▸ **Tarefas a realizar**:
• a. Reescreva em forma de lista o parágrafo do texto fornecido que começa com "Temer era investigado", mantendo seus fatos principais.
• b. Responda, por favor, às perguntas abaixo com base no texto fornecido, uma resposta por linha:
(i) Segundo o texto, qual estratégia a decisão de Janot de "fatiar" as acusações revela?
(ii) Por qual crime se espera a segunda denúncia?
(iii) Quem teria comprado o silêncio do deputado cassado Eduardo Cunha?

▸ **Texto fornecido**:
○ ○ ○ ○ ○
A denúncia de Rodrigo Janot contra o
presidente Michel Temer já era aguardada desde a abertura do inquérito por
conta das delações da JBS, mas a decisão do procurador-geral da República de
"fatiar" as acusações revela sua estratégia: minar lentamente a resistência
do peemedebista.
Temer era investigado pelos crimes de
corrupção passiva, obstrução de Justiça e organização criminosa, mas Janot só
ofereceu denúncia referente ao primeiro, desmembrando o caso. O
procurador-geral acusa o presidente de ser o destinatário dos R$ 500 mil
entregues pela JBS ao ex-deputado federal Rodrigo Rocha Loures, o que
configuraria corrupção passiva.
Além
disso, espera-se uma segunda denúncia já para os próximos dias, desta vez por
obstrução de Justiça, no episódio em que Temer teria dado anuência para a
compra do silêncio do deputado cassado Eduardo Cunha por Joesley Batista, um
dos donos do frigorífico.
○ ○ ○ ○ ○
▸ **Conteúdo dos dados**:
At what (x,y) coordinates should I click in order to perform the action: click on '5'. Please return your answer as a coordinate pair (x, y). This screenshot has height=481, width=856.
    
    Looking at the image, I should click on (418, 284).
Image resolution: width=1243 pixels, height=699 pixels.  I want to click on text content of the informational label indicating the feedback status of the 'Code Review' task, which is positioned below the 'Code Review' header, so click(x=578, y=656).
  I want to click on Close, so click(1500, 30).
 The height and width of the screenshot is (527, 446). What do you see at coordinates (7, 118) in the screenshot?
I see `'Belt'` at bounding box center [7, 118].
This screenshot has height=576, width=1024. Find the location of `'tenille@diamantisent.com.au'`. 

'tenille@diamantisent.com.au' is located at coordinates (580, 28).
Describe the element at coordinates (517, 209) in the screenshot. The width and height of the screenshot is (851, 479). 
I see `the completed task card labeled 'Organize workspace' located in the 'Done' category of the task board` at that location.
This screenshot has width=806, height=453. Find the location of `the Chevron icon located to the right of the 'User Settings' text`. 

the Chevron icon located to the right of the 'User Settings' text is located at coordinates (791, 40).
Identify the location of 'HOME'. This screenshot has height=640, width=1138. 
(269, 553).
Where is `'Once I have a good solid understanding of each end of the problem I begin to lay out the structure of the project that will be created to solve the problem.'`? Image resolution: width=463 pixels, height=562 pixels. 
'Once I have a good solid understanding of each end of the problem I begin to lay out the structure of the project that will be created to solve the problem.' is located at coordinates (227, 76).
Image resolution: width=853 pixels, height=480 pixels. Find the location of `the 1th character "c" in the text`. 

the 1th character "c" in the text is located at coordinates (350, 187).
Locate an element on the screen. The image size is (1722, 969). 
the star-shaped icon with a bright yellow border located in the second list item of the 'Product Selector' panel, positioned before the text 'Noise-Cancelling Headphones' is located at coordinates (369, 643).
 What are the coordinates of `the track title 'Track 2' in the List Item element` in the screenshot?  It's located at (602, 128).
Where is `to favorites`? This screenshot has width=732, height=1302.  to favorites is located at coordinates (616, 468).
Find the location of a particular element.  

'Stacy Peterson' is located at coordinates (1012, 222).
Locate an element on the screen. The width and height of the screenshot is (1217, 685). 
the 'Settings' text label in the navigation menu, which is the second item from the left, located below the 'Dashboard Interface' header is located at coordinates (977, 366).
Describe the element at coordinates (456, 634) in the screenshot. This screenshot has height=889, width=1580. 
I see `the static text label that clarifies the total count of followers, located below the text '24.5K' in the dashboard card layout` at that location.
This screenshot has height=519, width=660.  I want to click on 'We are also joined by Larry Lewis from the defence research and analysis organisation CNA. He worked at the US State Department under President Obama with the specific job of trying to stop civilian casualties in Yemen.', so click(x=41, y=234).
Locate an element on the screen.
○ ○ ○ ○ ○
▸ **Respostas por item**:
• a.
- Temer era investigado por corrupção passiva, obstrução de Justiça e organização criminosa.
- Janot desmembrou o caso e só ofereceu denúncia por corrupção passiva.
- O procurador-geral acusa o presidente de ser o destinatário dos R$ 500 mil entregues pela JBS ao ex-deputado federal Rodrigo Rocha Loures.

• b.
(i) Minar lentamente a resistência do peemedebista.
(ii) Obstrução de Justiça.
(iii) Joesley Batista, um dos donos do frigorífico.